Desde hace más de veinte años, participo en una Tertulia Literaria: una vez al mes nos leemos el libro que señala una persona, Pilar de Cecilia, crítica literaria, cuyo trabajo al frente de la tertulia es insustituible, proponiendo el libro que el grupo leerá durante el mes. En la tertulia mensualmente emprendemos un viaje común en el que finalmente analizamos lo que hemos leído. En la cada reunión no importa tanto el libro, ni el autor, como el diálogo que se inicia a partir de la visión singular que ese libro o ese autor ha causado en cada participante. La conversación nos conduce, unas veces a contrastar posturas y actitudes; en otras ocasiones, se convierte en una guerra entre mentalidades opuestas, o sensibilidades enfrentadas. Nunca el intercambio de palabras e ideas es tedioso. Del diálogo se saca siempre provecho, y la persona que entró en la Tertulia con una idea preconcebida, a la salida la ha dinamitado o se ha aferrado aún más a ella.

La Tertulia requiere orden, precisa humildad, y capacidad de escucha. Suele ser difícil no hablar con el vecino, lo cual causa un murmullo de fondo, que dificulta la comunicación.
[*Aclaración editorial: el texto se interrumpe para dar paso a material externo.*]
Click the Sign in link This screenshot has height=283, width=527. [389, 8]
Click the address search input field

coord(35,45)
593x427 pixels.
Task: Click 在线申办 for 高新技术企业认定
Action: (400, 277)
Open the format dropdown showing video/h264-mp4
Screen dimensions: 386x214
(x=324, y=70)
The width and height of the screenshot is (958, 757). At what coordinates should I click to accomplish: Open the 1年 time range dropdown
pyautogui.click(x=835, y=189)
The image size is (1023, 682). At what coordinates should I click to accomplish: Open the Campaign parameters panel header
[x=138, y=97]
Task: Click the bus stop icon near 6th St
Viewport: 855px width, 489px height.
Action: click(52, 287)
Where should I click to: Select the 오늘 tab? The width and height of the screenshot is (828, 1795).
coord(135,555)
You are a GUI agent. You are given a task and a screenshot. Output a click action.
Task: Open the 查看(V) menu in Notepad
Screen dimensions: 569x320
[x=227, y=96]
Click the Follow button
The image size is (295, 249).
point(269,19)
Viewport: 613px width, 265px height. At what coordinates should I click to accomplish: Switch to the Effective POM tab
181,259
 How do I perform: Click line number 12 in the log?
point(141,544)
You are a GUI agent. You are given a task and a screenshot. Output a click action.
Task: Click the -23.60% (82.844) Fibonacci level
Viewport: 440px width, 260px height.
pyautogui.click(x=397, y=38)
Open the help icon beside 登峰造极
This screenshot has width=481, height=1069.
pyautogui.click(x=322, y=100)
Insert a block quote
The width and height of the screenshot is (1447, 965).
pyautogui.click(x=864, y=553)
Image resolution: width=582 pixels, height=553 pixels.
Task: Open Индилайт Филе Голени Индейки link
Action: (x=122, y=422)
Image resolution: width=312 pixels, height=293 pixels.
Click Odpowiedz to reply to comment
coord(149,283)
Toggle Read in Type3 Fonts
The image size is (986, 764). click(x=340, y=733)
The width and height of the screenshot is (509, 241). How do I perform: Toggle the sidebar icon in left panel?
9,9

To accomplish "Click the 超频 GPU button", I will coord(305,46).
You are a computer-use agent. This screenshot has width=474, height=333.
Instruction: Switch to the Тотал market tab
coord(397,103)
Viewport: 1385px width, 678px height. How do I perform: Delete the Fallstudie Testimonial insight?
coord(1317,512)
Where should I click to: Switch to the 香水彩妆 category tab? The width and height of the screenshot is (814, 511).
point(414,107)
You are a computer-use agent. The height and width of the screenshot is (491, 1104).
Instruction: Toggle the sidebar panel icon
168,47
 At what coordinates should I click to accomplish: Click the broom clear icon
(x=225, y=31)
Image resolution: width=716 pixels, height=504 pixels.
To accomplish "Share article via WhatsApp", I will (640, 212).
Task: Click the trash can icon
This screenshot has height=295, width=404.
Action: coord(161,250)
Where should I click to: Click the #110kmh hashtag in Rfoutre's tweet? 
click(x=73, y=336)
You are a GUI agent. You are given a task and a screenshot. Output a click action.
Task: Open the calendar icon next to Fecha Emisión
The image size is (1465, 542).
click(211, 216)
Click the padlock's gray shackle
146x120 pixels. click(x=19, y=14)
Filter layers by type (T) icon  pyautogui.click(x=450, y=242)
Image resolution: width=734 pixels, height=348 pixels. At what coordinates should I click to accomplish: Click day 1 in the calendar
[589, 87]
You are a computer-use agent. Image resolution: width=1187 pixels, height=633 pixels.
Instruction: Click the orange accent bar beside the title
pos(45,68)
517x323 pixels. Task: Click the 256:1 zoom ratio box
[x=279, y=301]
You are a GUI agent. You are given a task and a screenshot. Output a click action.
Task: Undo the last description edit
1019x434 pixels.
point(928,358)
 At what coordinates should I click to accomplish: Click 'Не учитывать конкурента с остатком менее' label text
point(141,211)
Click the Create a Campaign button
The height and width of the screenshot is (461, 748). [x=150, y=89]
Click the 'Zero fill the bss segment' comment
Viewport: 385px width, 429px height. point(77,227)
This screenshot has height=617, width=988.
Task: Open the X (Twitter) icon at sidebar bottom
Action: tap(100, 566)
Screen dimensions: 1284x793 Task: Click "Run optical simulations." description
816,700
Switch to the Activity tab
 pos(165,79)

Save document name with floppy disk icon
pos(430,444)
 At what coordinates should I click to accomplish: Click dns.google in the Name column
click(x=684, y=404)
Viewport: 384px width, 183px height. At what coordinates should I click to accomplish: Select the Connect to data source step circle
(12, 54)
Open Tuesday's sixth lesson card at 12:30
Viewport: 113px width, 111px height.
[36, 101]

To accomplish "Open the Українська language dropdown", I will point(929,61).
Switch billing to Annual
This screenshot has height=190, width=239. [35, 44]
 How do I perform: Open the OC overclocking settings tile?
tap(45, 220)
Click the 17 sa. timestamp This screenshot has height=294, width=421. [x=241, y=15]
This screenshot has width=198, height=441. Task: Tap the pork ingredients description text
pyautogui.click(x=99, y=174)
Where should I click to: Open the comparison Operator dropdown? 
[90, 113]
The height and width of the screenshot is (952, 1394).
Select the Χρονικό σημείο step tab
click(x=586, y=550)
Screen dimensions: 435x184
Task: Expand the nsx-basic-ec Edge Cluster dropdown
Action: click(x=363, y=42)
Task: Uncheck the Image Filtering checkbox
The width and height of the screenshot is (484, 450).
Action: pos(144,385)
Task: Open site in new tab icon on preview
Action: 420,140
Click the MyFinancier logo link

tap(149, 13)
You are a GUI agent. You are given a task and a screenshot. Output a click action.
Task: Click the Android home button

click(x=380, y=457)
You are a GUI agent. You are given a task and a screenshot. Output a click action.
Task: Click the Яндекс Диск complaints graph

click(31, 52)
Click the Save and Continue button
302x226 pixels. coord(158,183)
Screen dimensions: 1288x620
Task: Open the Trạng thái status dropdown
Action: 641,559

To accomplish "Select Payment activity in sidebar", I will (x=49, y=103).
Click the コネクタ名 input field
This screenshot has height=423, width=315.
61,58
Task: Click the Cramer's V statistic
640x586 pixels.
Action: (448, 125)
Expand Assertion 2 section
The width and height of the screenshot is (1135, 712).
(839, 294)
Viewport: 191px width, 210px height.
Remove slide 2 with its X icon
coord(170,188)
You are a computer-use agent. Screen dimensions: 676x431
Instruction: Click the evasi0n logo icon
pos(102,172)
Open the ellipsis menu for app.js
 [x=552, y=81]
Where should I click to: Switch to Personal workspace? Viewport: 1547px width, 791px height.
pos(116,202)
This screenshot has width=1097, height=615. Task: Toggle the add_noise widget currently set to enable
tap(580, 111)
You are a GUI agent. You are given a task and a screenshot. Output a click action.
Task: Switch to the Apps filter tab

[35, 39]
A veces gritamos, otras interrumpimos, pero muchas más susurramos al que está al lado, porque nos avergüenza poner en común algo que nos parece íntimo. Con el tiempo, en el grupo se va unificando el diálogo, de tal modo, que la idea interesante va al centro, fluyendo para llegar a toda la periferia.

Participar en la tertulia requiere humildad, y humilde es el que aprende del otro. Todos aportan, y es de sabios escuchar. Si escuchamos, el mundo interior que, en cada uno de nosotros, una lectura ha desencadenado, se proyecta al grupo; y notamos que alguien está en nuestra misma longitud de onda, mientras que en otras ocasiones las vibraciones del ambiente se perciben como opuestas a nuestro sentir.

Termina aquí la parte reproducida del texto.